Effective Date and General Rules
The waiting period provisions are effective for plan years beginning on or after January 1, 2014. The requirement applies regardless of grandfathered status and to both self-insured and insured plans. The rules do not require coverage be offered to any particular individual or class of individuals (including, for example, part-time employees).
Waiting Period Defined
The term "waiting period" is still defined as the period of time that must pass before coverage for an employee or dependent who is otherwise eligible to enroll under the terms of a group health plan can become effective. The final and new proposed regulations provide the following guidance for applying these 90-day waiting period rules:
Eligibility conditions based solely on the lapse of a time period are permissible for no more than 90 days.
No group health plan may impose a waiting period that exceeds 90 days after an employee is otherwise eligible for coverage, and an employer will not be subject to employer shared responsibility (pay or play) payments for this 90-day period.
Being “otherwise eligible” to enroll in a plan means having met the plan's substantive eligibility conditions, such as being full-time, being in an eligible job classification, achieving job-related licensure requirements specified in the plan's terms, meeting certain sales goals, earning a certain level of commission, or satisfying a reasonable and bona fide employment-based orientation period.
Requiring employees to complete a certain number of hours before becoming eligible for coverage is generally allowed as long as the requirement is capped at 1,200 hours. The plan's waiting period must begin on the first day after the employee satisfies the plan's cumulative hours-of-service requirement and may not exceed 90 days. This provision is designed to be a one-time eligibility requirement only and cannot be reapplied to the same individual each year.
If a plan conditions eligibility on working a specified number of hours per period or working full-time, the plan can take a reasonable period of time to determine whether the employee meets that condition. This period can include a measurement period consistent with the timeframes for determining full-time status under the employer pay-or-play mandate rules.
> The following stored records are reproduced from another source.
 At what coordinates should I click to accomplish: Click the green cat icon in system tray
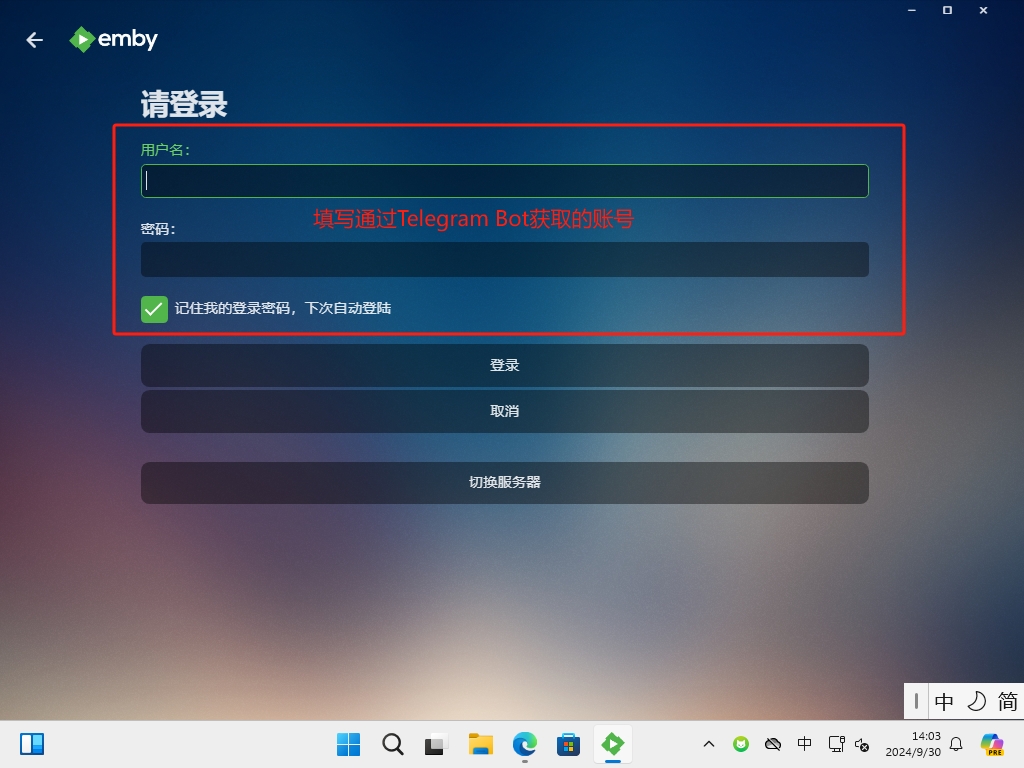pyautogui.click(x=740, y=744)
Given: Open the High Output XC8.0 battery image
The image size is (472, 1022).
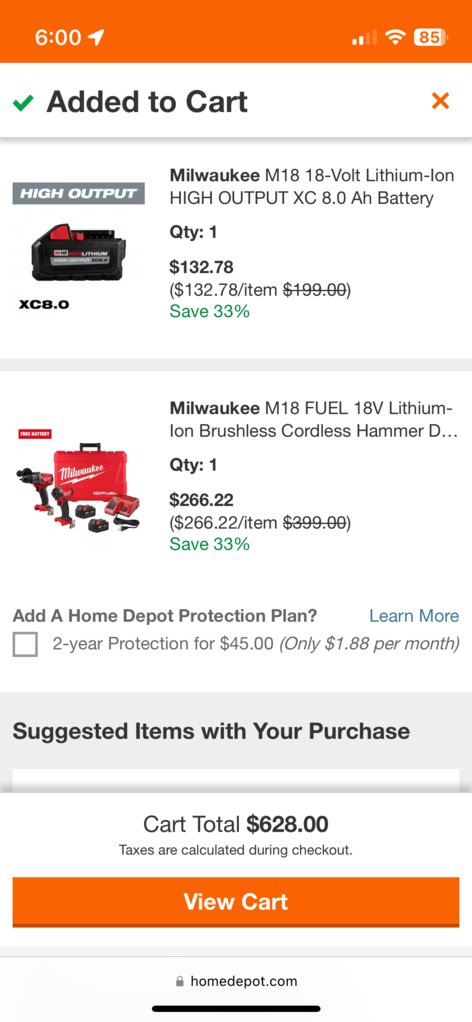Looking at the screenshot, I should 79,247.
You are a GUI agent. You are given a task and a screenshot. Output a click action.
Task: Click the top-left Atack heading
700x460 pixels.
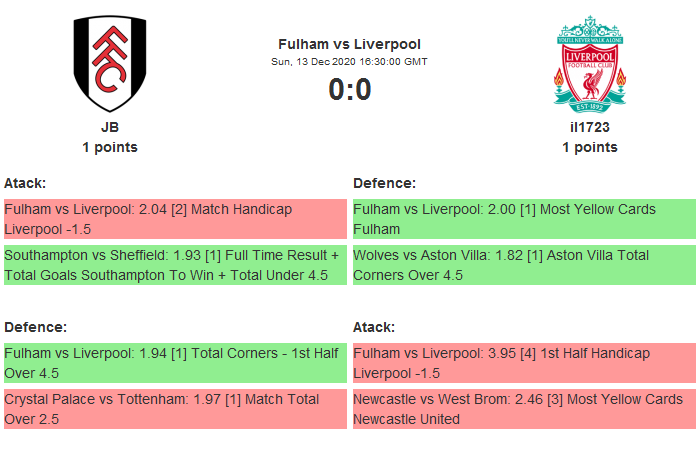click(25, 183)
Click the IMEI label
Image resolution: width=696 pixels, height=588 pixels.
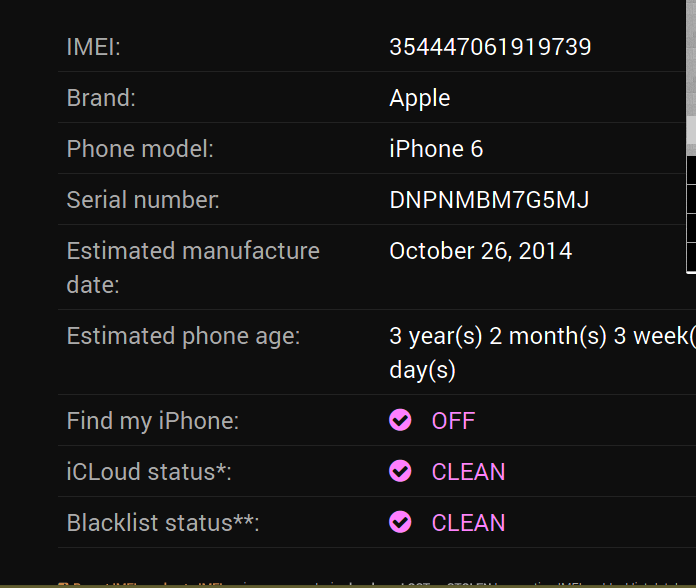pyautogui.click(x=93, y=47)
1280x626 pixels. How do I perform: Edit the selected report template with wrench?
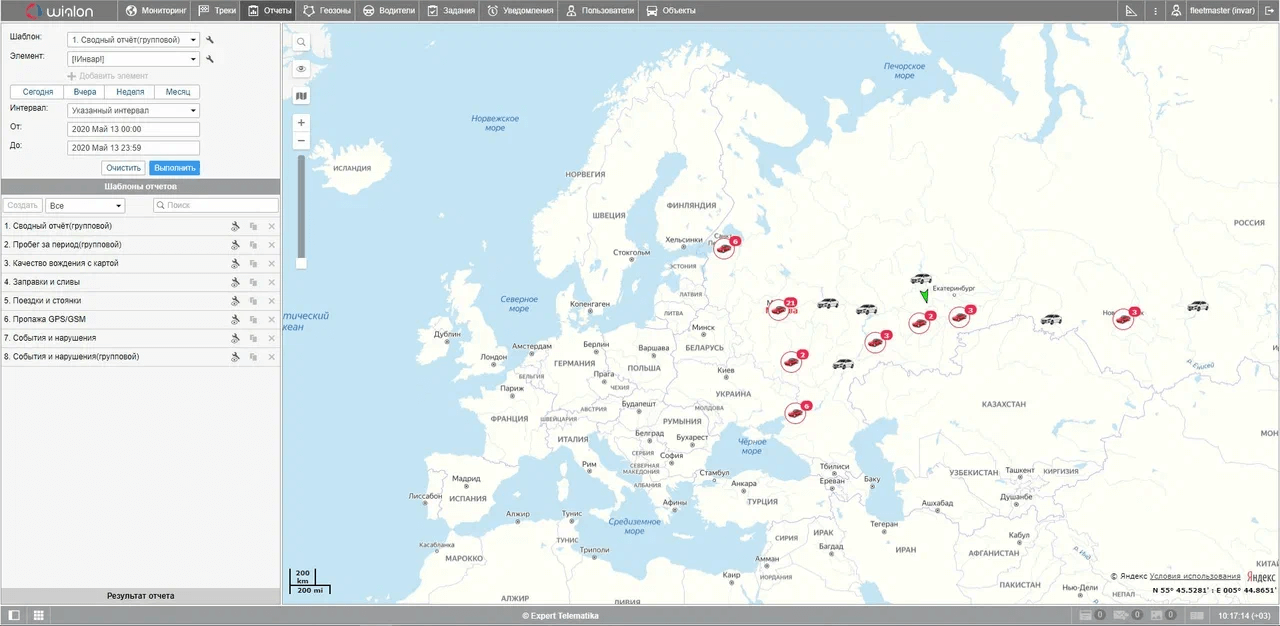tap(210, 40)
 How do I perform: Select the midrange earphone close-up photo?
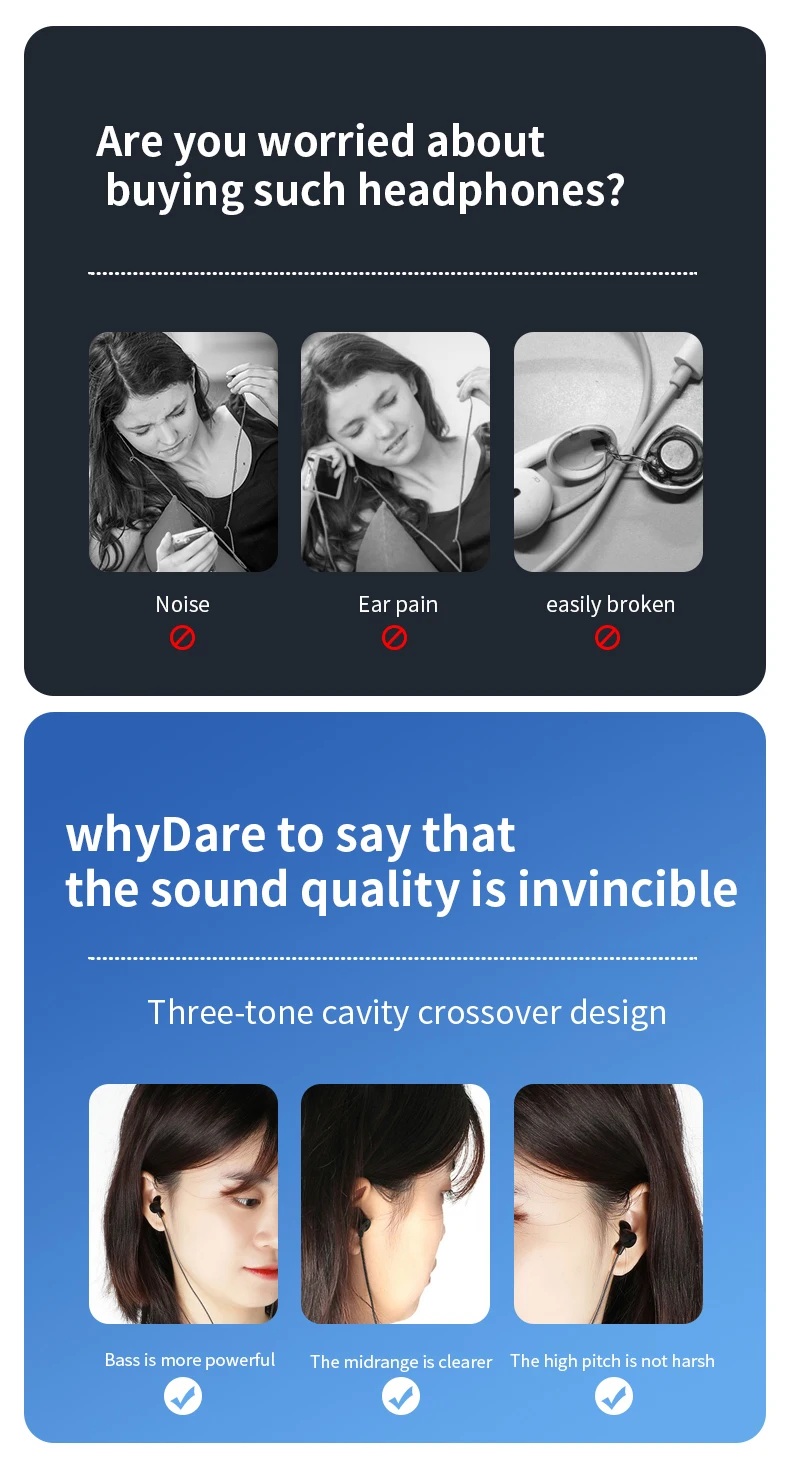point(395,1204)
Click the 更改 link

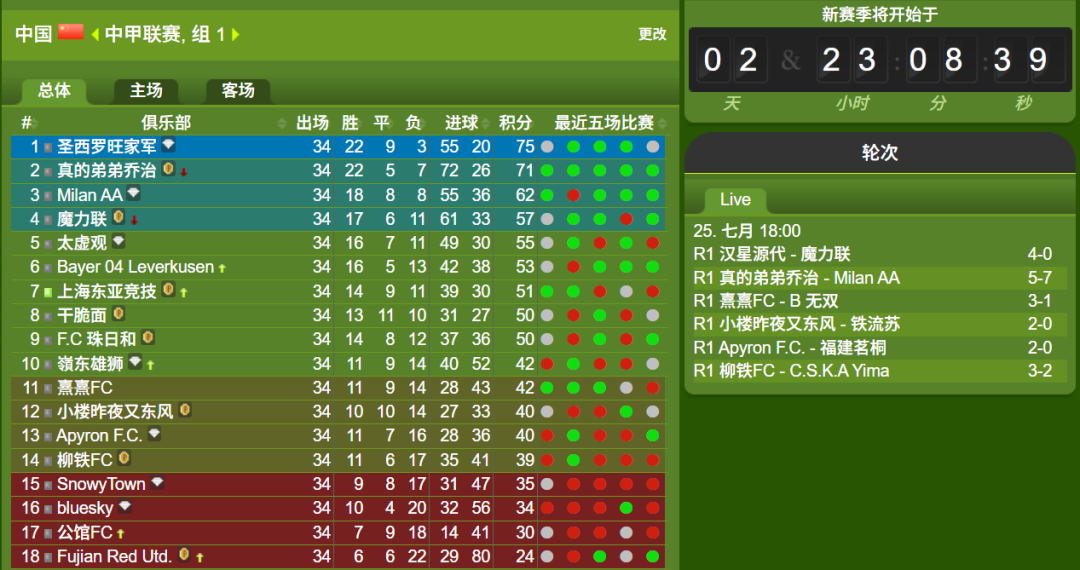(x=652, y=34)
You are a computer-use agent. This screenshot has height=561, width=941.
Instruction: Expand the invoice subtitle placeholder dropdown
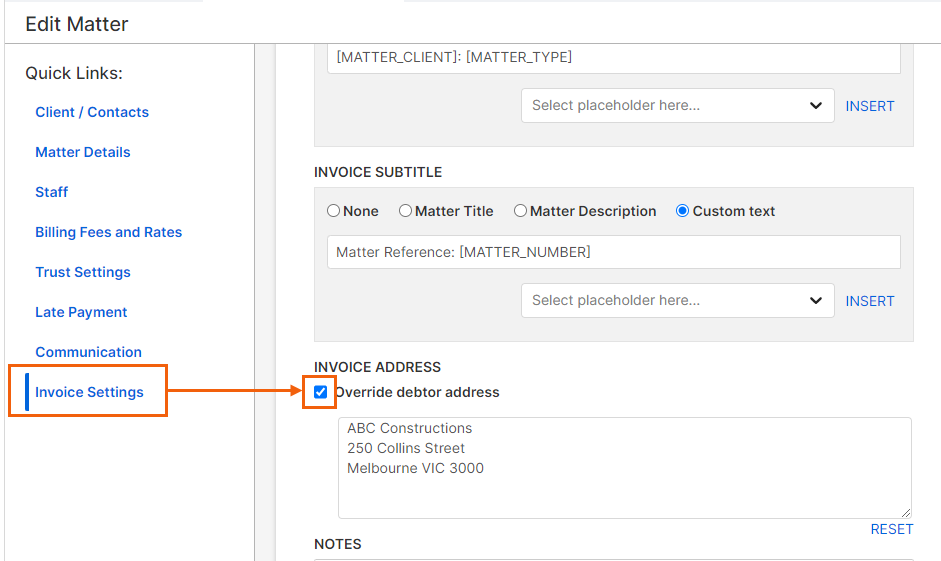pyautogui.click(x=678, y=300)
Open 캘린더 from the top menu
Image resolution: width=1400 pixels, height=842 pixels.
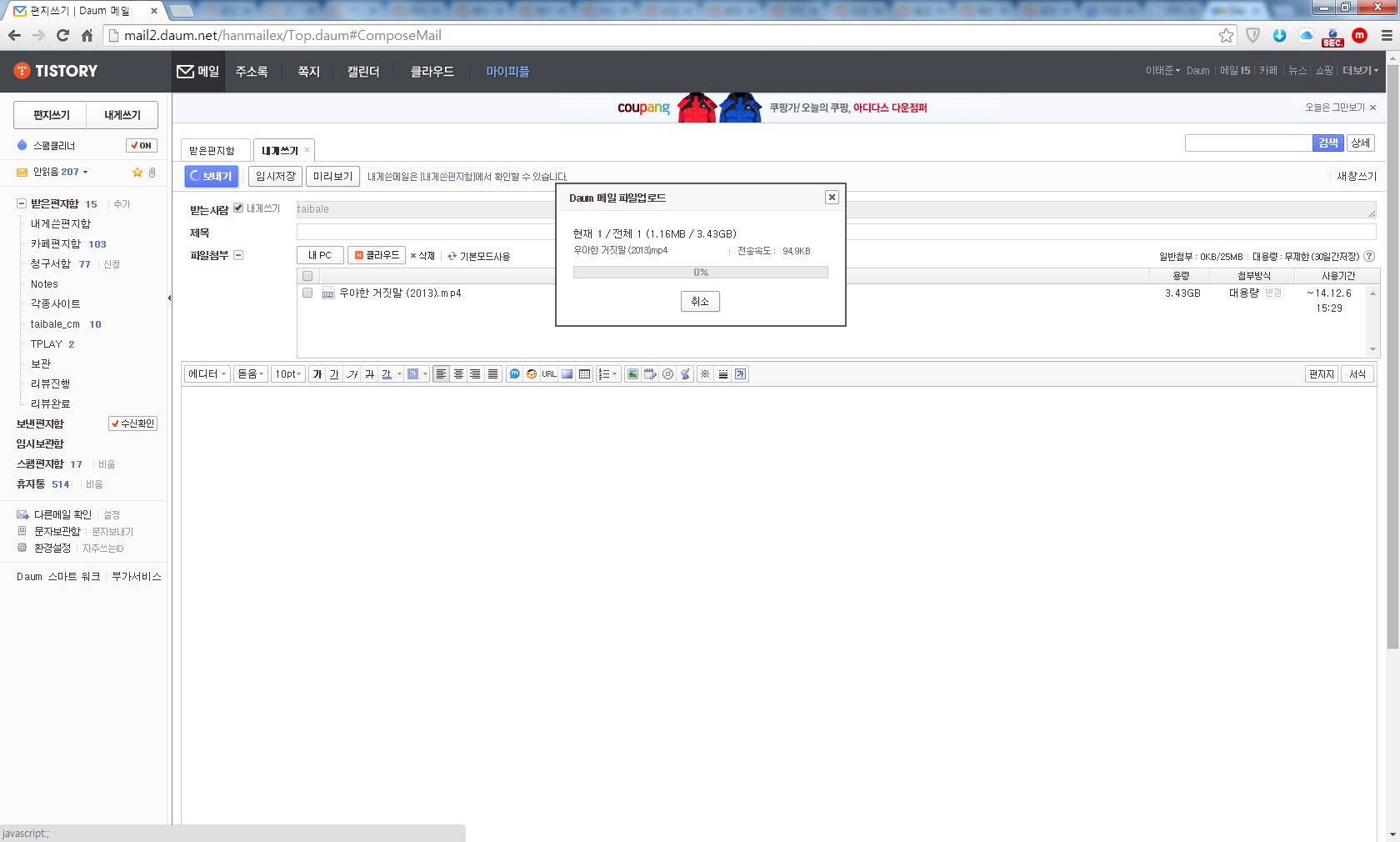[x=363, y=72]
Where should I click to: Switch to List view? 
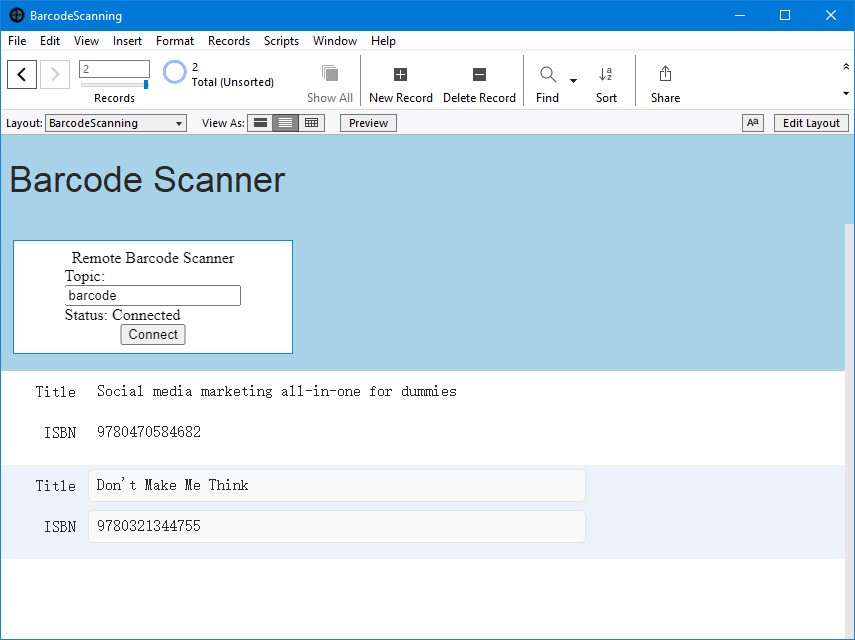pos(286,123)
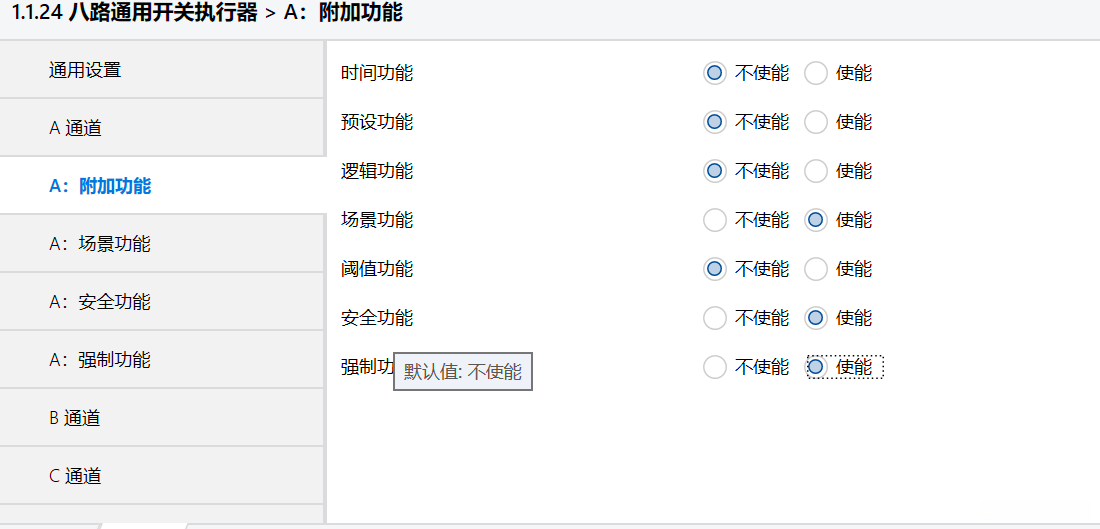This screenshot has height=529, width=1100.
Task: Enable 时间功能 radio option
Action: point(816,73)
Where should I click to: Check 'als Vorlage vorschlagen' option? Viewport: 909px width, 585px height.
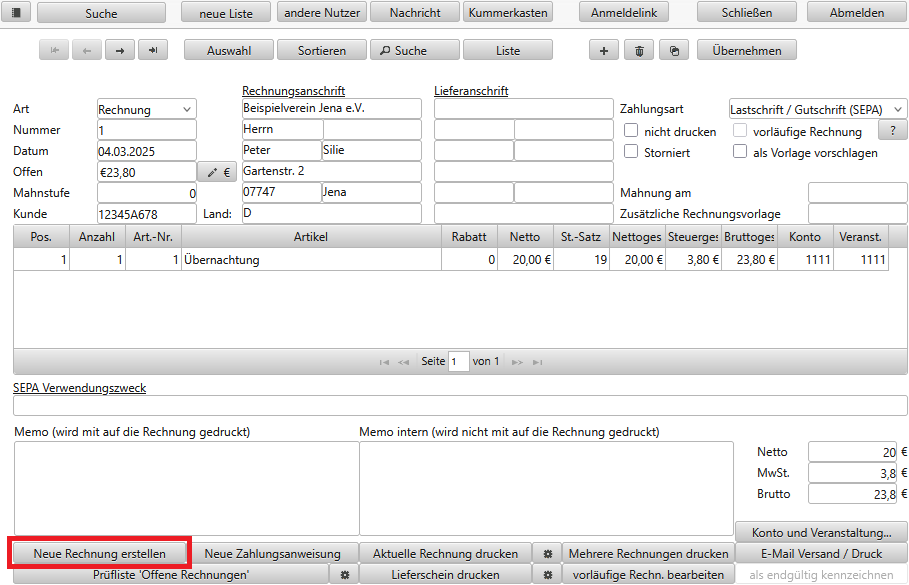(x=740, y=152)
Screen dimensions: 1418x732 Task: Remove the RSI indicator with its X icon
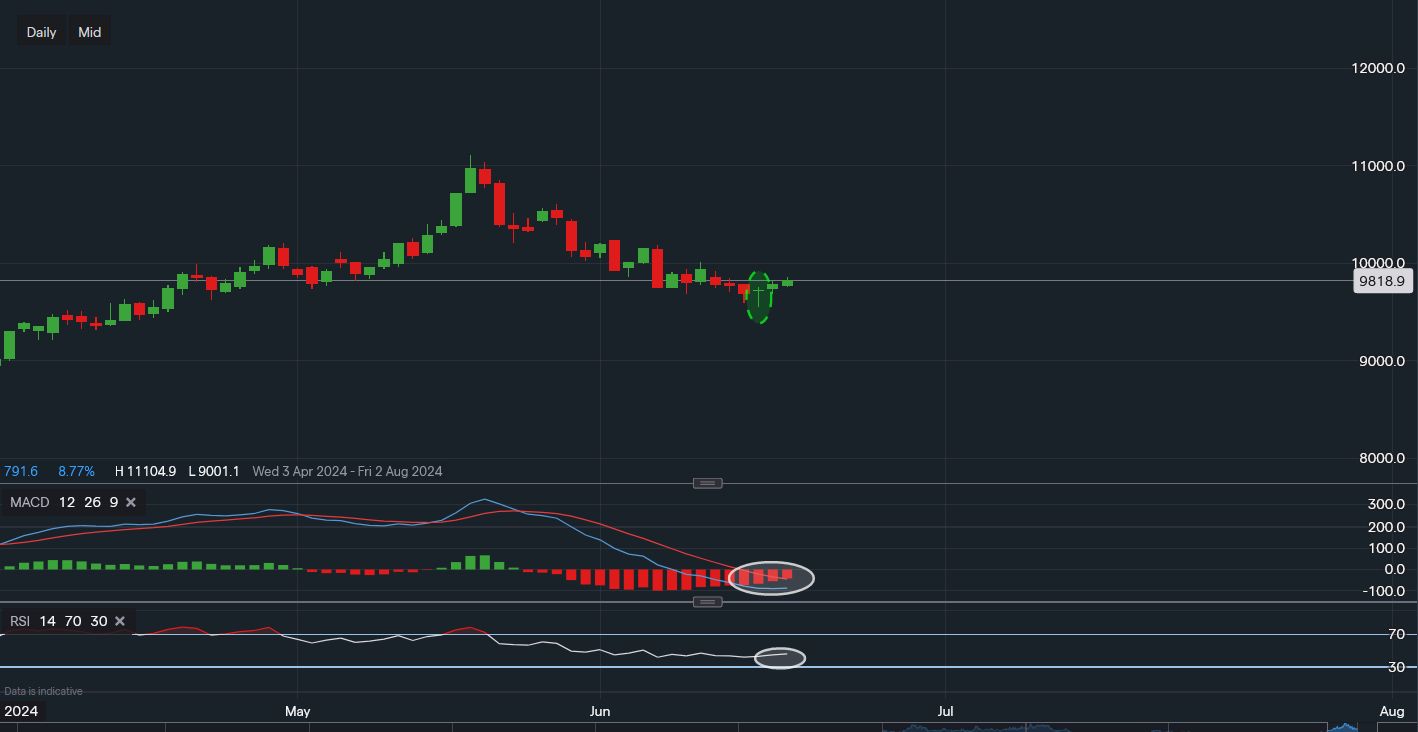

However, coverage must be effective no later than 13 months from the employee’s start date, plus any time remaining until the first day of the next calendar month (if the start date is not the first day of the calendar month).
A requirement to successfully complete a reasonable and bona fide employment-based orientation period may be imposed as a condition for eligibility for coverage under a plan (with the maximum duration of an otherwise permissible orientation period limited to one month).
After an individual is determined to be otherwise eligible for coverage, any waiting period may not extend beyond 90 days, and all calendar days are counted beginning on the enrollment date, including weekends and holidays. A plan that imposes a 90-day waiting period may, for administrative convenience, choose to permit coverage to become effective earlier than the 91st day if the 91st day is a weekend or holiday.
A former employee who is rehired may be treated as newly eligible for coverage upon rehire and, therefore, may be required to meet the plan's eligibility criteria and satisfy the waiting period anew, if reasonable under the circumstances. The same analysis would apply to an individual who moves to a job classification that is ineligible for coverage under the plan but then later moves back to an eligible job classification.
If a multiemployer plan operating pursuant to an arms-length collective bargaining agreement has an eligibility provision that allows employees to become eligible for coverage by working hours of covered employment across multiple contributing employers (which often aggregates hours by calendar quarter and then permits coverage to extend for the next full calendar quarter, regardless of whether an employee has terminated employment), such provisions will be treated as designed to accommodate a unique operating structure, (and, therefore, not designed to avoid compliance with the 90-day waiting period limitation).
Some plans require that employees work a certain number of hours per measurement period but allow employees who do not work enough hours to make self-payments (or buy-in) so they have a sufficient number of hours within a measurement period to maintain coverage. The regulations provide that these buy-in arrangements are permissible. Hours banks (common with multiemployer plans) that allow workers to bank excess hours from one measurement period and then draw those hours down to compensate for shortages in later measurement periods to prevent lapses in coverage are also permissible.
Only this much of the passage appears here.